**Objective**
In the review of the Coliseum staging of The Marriage of Figaro, give again the part that opens with "Two of the greatest" and closes with "of the Countess.", replacing "jiving" with "dancing".

**Document passage**
An Entertaining and Worthwhile The Marriage of Figaro at the London Coliseum


The Marriage of Figaro of 1786 is one of three operas on which Mozart collaborated with the librettist Lorenzo Da Ponte (the others being Don Giovanni and Così fan tutte). It is based on the second of Pierre-Augustin Caron de Beaurmarchais’ trilogy of Figaro plays, while the first was later to be immortalised by Rossini in The Barber of Seville. It centres on the day on which Figaro, valet to Count Almaviva, tries to wed Susanna, maid to the Countess. The womanising Count is intending to restore the droit du seigneur, an abolished feudal law that allows a lord to enjoy any female servant first on her wedding night, because he craves Susanna. Figaro and Susanna thus set out to outwit him as a youth named Cherubino causes havoc with his own promiscuous ways, the Countess feels completely unloved and neglected by the Count and an ageing woman named Marcellina insists that Figaro marry her unless he can pay off his debt. It does have a happy ending, notwithstanding the fact that it seems doubtful the Count really will change his ways, and it remains one of the most frequently performed operas in the world today.

ENO The Marriage of Figaro 2020, Ensemble ; © Marc Brenner

Joe Hill-Gibbins’ new staging for English National Opera, which represents a co-production with Oper Wuppertal, sets the action broadly in the modern day, but the time period is of less importance than the dynamic. Johannes Schütz’s set consists of a white box-like room that stands (for the most part) at the front of the stage and contains four doors on its back wall. The Overture sees a choreographed routine, courtesy of Jenny Ogilvie, in which principals and servants alike pop through the various doors and thus set the tone for the evening.

The room proves very flexible so that at the start it represents Figaro and Susanna’s prospective bedroom. As the pair open the doors to reveal how close the Count and Countess’s own chambers are, these figures are actually shown emerging from them. Of course, they would not really be there but this production blurs the line between representation and reality because when they open the door on the music teacher Don Basilio it certainly seems as if he is staring at them. Similarly, when Figaro ‘addresses’ the Count in his mind in Act I, this production actually has him present and dressing in all his finery. Figaro chases after him trying to whip him with his own coat, but stops and tries to hide it when the Count turns around, even though he only exists here in Figaro’s imagination.

Hanna Hipp, Louise Alder, Johnathan McCullough © Marc Brenner

ENO Chorus, Hanna Hipp © Marc Brenner

The set does have a few limitations. In the Act I scene in which both Cherubino and the Count end up hiding, they hide behind the opened doors. This seems nonsensical since they could just as easily, and far more securely, hide behind them when closed, and yet if they did so they would be completely out of sight and there would be no humour in the situation. It also forces the production to ignore the whole point that the Count hides unwittingly in the place where Cherubino already is, forcing the latter to move.

Two of the greatest missteps in the production concern the character of Cherubino, which is a shame because he is played extremely well by Hanna Hipp. However, to have him jiving as he sings ‘Voi che sapete che cosa è amor’ totally ruins the point that this is the one moment that reveals his more tender, sensitive side. In line with this, the Countess and Susanna ought to listen enraptured rather than join in his silly movements. In Act III, when he is disguised as a bridesmaid, it seems a mistake to have him appear apart from the other bridesmaids, in a dress stuffed with flowers, as the whole joke is that even when he is hidden among their number he stands out and catches the eye of the Countess.

**Recorded data**

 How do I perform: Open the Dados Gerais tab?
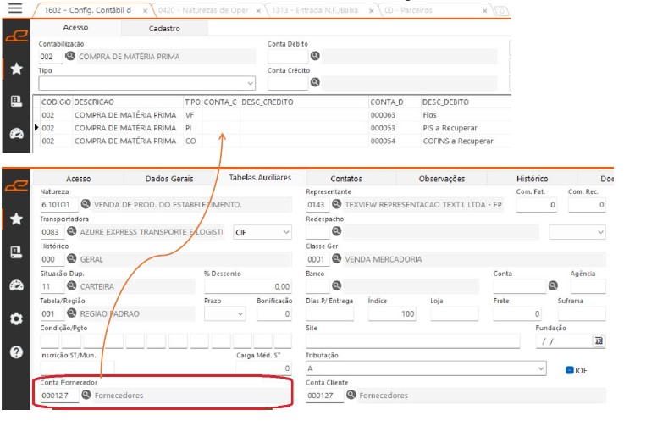(x=169, y=179)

**Solution to this task**
Two of the greatest missteps in the production concern the character of Cherubino, which is a shame because he is played extremely well by Hanna Hipp. However, to have him dancing as he sings ‘Voi che sapete che cosa è amor’ totally ruins the point that this is the one moment that reveals his more tender, sensitive side. In line with this, the Countess and Susanna ought to listen enraptured rather than join in his silly movements. In Act III, when he is disguised as a bridesmaid, it seems a mistake to have him appear apart from the other bridesmaids, in a dress stuffed with flowers, as the whole joke is that even when he is hidden among their number he stands out and catches the eye of the Countess.